RHC will extract 55 million tons of iron ore each year which they must transport over 200 miles to Port Headland for distribution. GE provided a novel solution including remotely operated trains to transport the ore. As an aside, I have to say that the idea of a full-size RC Train is just really cool; it is the dream of almost every child to have access to such a gadget. RHC’s robo-trains will spend about 8 hours each day travelling to and from the mine and in order to ensure optimal performance, each train will constantly capture data from 250 sensors including metrics such as speed and temperature.
GE says that these 250 sensors will generate roughly 9 million data points every hour the trains operate. RHC will have 5 trains traveling the 8-hours to and from Port Headland daily. As a result, RHC’s engines will generate 360 million data points in a day or 1.8 billion data points in a week! That is some serious data. A very rough calculation suggests that the GE engines would require about 200 terabytes of storage per day or 1 petabyte per week. Clearly the scope of storage and associated analytics are significant, and I wanted to explore this challenge in more detail.

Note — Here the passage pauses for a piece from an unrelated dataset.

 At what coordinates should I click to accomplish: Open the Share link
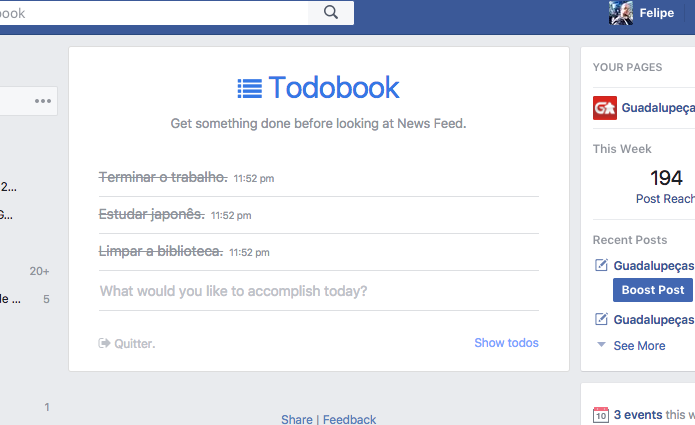click(297, 419)
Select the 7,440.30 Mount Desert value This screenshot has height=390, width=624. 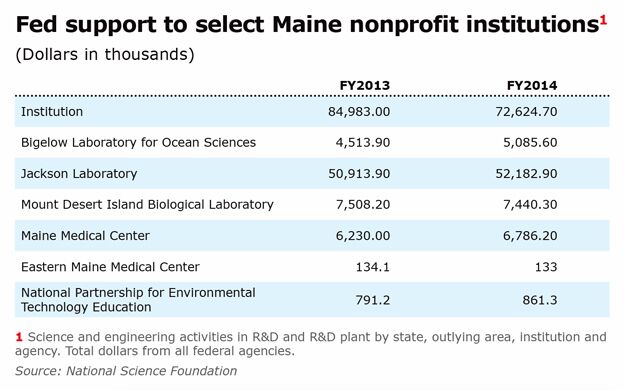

RHC/GE’s transport mechanism is critical because a failure could negatively impact mining operations and hence productivity. As a result, GE will be using the telemetry information to maximize the performance and reliability of its robo-trains. When thinking about how these metrics could be analyzed, four big data approaches come to mind each of which will provide increasing intelligence at a cost of greater storage requirements.
Simplistic – The most basic method for GE to measure train performance is to look at absolute values. For example, they could monitor a motor’s temperature and determine that if it crosses a certain threshold that maintenance action is required. While informative, this approach does not take significant advantage of big data analytics because it is based on data from a single point in time. (e.g. what is the temperate at time 0 and how does it compare to the warning level.)
Basic analytics – This improves upon the simplistic approach by using trending models to identify problems further in advance than the simplistic scenario. Returning to the previous example, GE could model a motor’s temperature over time and so instead of just looking at one data point, they could look at temperature trends to help identify potential issues further in advance. This approach should help better forecast problems and more importantly reduce train failures.
Comparative analytics – RHC will have 20 GE locomotives in active use. (Five trains running with each having four locomotives.) In order to further optimize performance and improve reliability, GE could use big data analytics to compare sensor values across all 20 trains. Hence rather than looking at a single value in the simplistic approach or at the trend of one train in the basic case, GE could compare all of the motors across all engines to see how each is performing. Variations in metrics would enable earlier detection of potential failures. As an added benefit, GE could also leverage the data to improve the locomotive performance across RHC’s fleet. (For example, they may find that a set of locomotives are performing better than others and could use that information to assess whether there are learnings or configuration changes that could be applied to other trains to improve results.)
Massive scale comparative analytics – Finally, GE could further extend upon the comparative analysis by including all trains of the same type across the world. In this scenario, they could not only gain further insights into specific components like motors, but also significantly expand upon the efficiency analysis used in the comparative analytics model. This is the most powerful use of big data, and is highly beneficial because any learnings gained can be applied across the globe to all trains monitored by GE, and thus small improvements in efficiency can result in massive global savings.
In summary, RHC is pioneering a new method to transport natural resources in partnership with GE. The new approach can reduce costs, accelerate resource deliveries and improve reliability. A key hallmark of the strategy is powerful big data analytics driven by large volumes of sensor data. The four scenarios highlighted in this post illustrate how larger data sets and analyses can deliver increased business value. In order for GE to maximize the value of their sensor data, they must have a powerful storage infrastructure that can grow over time and an equally advanced analytics engine to allow for actionable business results. EMC’s new Federated Data Lake provides a compelling offering that combines highly scalable Isilon Storage with advanced Pivotal analytics. Regardless of the technology that you choose, it is clear that data analytics as illustrated by RHC and GE can provide new insights that were previously unobtainable.